Genomic Imprinting of the X-Linked Gene Transketolase-like 1 in Mouse and Human

Background: Imprinting of X-linked genes has been hypothesized to contribute to the 4-fold male:female sex bias in autism. This hypothesis emerged from studies of Turner syndrome, where girls with a maternal X (45,Xm) show greater propensity to social impairment and have a higher rate of autism compared to 45,Xp females and the general population. Using a mouse model for Turner syndrome to search for X-linked imprinted genes, we and others identified the X-linked Xlr3/4 locus as being imprinted. However, no imprinted orthologs of these genes have been found in humans. Since imprinted genes often exist in clusters, we expanded our search of this region of the X chromosome to identify genes that are imprinted in both mice and humans.

Objectives: To examine expression in developing brain of candidate imprinted X-linked genes and compare relative expression from parental alleles in human and mouse using quantitative PCR techniques.

Methods: Allele-specific quantitative real-time PCR was used to examine expression of X-linked genes in neonatal mouse and fetal human brain sub-regions.

Results: We have identified Transketolase-like 1 (TKTL1) as an X-linked imprinted gene in both humans and mice. In human, differential expression of TKTL1 varied from two to five-fold, showing sub-region specificity. Tktl1 expression in mouse neonatal neocortex showed higher levels in 39,Xm and 40,XY mice compared to 39,Xp and 40,XX.
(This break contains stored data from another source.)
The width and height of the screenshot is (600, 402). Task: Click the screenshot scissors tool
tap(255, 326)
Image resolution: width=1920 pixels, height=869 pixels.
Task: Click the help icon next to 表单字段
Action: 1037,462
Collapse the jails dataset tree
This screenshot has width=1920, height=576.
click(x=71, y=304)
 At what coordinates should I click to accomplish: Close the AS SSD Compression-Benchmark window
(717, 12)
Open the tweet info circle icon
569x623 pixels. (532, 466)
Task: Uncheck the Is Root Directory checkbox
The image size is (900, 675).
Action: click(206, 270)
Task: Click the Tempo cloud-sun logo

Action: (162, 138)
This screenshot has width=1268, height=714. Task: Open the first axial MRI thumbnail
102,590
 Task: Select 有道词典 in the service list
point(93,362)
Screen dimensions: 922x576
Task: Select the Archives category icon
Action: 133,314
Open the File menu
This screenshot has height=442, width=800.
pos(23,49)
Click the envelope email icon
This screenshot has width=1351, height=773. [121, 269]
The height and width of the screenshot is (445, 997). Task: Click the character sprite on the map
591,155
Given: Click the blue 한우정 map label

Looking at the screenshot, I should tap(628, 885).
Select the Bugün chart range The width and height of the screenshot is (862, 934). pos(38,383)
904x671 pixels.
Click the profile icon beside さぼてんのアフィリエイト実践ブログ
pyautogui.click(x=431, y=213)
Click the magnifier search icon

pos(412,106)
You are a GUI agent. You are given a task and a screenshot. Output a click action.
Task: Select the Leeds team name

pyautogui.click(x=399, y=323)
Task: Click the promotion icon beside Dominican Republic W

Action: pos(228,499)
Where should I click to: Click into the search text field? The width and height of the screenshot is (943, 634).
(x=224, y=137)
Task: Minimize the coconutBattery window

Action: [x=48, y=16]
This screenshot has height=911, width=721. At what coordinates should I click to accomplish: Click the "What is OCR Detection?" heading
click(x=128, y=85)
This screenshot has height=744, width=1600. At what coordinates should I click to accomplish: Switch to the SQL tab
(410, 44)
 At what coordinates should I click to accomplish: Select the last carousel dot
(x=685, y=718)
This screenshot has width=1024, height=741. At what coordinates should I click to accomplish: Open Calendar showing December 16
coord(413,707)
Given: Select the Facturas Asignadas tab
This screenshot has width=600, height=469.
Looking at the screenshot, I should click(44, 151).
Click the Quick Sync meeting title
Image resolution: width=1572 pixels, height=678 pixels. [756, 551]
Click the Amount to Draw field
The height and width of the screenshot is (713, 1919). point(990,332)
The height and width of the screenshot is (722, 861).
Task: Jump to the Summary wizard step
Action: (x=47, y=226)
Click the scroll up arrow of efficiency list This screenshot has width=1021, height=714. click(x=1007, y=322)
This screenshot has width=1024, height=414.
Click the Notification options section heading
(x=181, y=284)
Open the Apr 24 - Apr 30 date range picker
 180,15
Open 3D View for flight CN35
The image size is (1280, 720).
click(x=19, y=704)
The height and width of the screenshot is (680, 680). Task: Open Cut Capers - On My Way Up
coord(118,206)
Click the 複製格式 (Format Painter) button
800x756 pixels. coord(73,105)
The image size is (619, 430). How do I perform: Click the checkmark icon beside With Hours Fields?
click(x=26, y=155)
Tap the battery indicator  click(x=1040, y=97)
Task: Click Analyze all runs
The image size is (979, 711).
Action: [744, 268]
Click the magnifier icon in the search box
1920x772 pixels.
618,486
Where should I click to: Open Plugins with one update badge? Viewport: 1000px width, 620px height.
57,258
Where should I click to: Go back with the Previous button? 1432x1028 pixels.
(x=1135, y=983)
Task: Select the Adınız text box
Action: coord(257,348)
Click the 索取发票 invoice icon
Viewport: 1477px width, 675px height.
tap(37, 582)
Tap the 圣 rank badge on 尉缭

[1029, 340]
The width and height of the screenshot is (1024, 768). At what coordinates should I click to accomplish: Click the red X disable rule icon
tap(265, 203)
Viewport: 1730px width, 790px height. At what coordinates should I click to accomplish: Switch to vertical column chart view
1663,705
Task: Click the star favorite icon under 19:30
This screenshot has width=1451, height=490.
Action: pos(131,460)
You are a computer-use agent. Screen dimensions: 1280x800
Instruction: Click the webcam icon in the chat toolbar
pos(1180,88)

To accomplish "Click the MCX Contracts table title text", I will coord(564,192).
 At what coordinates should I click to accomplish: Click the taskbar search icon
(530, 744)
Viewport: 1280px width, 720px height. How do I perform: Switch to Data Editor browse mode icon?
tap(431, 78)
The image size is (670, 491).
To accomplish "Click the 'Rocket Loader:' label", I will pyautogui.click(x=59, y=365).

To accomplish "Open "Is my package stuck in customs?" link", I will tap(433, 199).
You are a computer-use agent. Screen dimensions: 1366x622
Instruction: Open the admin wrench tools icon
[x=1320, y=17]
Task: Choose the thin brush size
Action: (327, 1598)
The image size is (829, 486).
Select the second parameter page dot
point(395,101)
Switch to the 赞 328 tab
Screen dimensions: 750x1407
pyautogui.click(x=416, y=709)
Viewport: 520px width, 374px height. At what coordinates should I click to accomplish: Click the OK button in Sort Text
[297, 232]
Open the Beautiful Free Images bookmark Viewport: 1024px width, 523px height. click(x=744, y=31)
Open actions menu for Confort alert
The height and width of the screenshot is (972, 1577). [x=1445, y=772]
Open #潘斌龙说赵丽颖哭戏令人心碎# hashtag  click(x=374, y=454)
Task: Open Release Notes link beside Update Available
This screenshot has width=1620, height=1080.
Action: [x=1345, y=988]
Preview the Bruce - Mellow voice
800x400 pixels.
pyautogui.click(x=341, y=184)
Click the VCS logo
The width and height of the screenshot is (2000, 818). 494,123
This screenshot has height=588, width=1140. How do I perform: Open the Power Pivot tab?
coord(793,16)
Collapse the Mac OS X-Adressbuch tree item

Conclusions: TKTL1 exhibits imprinted expression in both humans and mice. TKTL1 codes for a transketolase enzyme, which operates in the pentose phosphate pathway (PPP). One function of the PPP is maintaining glutathione in a reduced state by reduction of NADP to NADPH. Since aberrant glutathione levels have been found associated with autistic spectrum conditions, the effect of Tktl1 expression on the state of glutathione in the developing brain is of current interest to our laboratory.